Von andern Kulturen lernen

Ein Restaurant in einem Touristenort, das viele asiatische Gäste hatte, liess teure Speisekarten in chinesisch drucken mit der chinesischen Flagge auf der Vorderseite. Der Besitzer wunderte sich, wieso seine Gäste selten diese wollten, sondern nach einer Karte in englischer Sprache fragten. Ich sass eine zeitlang da und sprach mit einer paar Gästen.

Wirf Deine Karten weg, drucke allenfalls neue.

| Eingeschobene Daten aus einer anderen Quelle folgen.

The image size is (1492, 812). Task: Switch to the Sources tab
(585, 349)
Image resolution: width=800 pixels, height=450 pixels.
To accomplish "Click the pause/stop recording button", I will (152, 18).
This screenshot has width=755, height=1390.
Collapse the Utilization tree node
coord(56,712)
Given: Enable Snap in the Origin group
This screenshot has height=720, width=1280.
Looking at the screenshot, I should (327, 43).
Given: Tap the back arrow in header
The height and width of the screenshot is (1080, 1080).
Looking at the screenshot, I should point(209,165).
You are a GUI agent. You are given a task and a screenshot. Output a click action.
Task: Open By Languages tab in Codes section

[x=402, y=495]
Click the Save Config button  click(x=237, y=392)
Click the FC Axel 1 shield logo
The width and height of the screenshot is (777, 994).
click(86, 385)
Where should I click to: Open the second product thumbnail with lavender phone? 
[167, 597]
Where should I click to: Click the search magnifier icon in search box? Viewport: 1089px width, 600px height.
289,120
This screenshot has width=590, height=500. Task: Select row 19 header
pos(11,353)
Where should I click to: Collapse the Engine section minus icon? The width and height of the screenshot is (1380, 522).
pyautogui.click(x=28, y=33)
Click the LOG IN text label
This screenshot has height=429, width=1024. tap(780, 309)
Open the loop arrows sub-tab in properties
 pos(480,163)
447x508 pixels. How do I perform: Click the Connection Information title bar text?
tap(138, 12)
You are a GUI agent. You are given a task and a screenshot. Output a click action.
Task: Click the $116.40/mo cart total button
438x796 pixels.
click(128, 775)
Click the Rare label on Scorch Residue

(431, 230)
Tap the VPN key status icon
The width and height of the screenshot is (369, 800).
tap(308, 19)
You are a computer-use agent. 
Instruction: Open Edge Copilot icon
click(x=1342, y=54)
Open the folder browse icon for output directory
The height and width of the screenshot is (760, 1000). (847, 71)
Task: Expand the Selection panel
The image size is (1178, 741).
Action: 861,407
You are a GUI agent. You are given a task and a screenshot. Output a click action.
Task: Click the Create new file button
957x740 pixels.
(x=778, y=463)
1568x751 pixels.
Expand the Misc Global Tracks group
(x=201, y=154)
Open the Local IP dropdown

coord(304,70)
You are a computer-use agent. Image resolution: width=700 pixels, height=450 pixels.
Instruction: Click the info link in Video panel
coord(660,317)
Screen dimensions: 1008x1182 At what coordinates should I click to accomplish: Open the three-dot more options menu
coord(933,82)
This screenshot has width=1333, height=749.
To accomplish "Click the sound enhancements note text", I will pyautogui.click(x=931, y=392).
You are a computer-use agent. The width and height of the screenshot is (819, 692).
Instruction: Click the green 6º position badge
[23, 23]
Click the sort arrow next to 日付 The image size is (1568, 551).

Drucke keine Flaggen, sondern Wahrzeichen aus allen grossen Städten Asiens, wo die Chinesen einen grossen Anteil der Bevölkerung biledn. Deine Gäste kommen aus Taiwan, Hong Kong, Singapur, aber definitiv nicht alle aus der Volksrepublik China. Druckst Du nur die chinesische Flagge, fühlen sich viele Deiner Gäste nicht angesprochen.

Gesagt, getan. Heute hat das Restaurant immer noch viele Gäste aus Asien, die sich freuen, eine Karte in ihrer Sprache lesen zu dürfen. Zudem ist sie zweisprachig. Gedruckt in vereinfachtem Chinesisch, wie es in der Volksrepublik geschrieben wird und traditionellem Chinesisch, wie es in allen andern Städten Asiens unter Chinesen gesprochen wird.

Wirklich ein einfaches Beispiel. Aber wir können von andern Kulturen viel lernen. Ich nutze seit Jahren die „36 Strategeme“, um mich auf Vertragsverhandlungen vorzubereiten. Ich lernte beim Beobachten von Geschäften in andern Kulturkreisen viel, das wir nutzen können. Auf meine Vertragsverhandlungen in fast 50 Ländern bereitete ich mich mit dem Kulturmodell von Geert Hofstede vor. All diese Erfahrungen bringe ich in unsere Zusammenarbeit mit ein.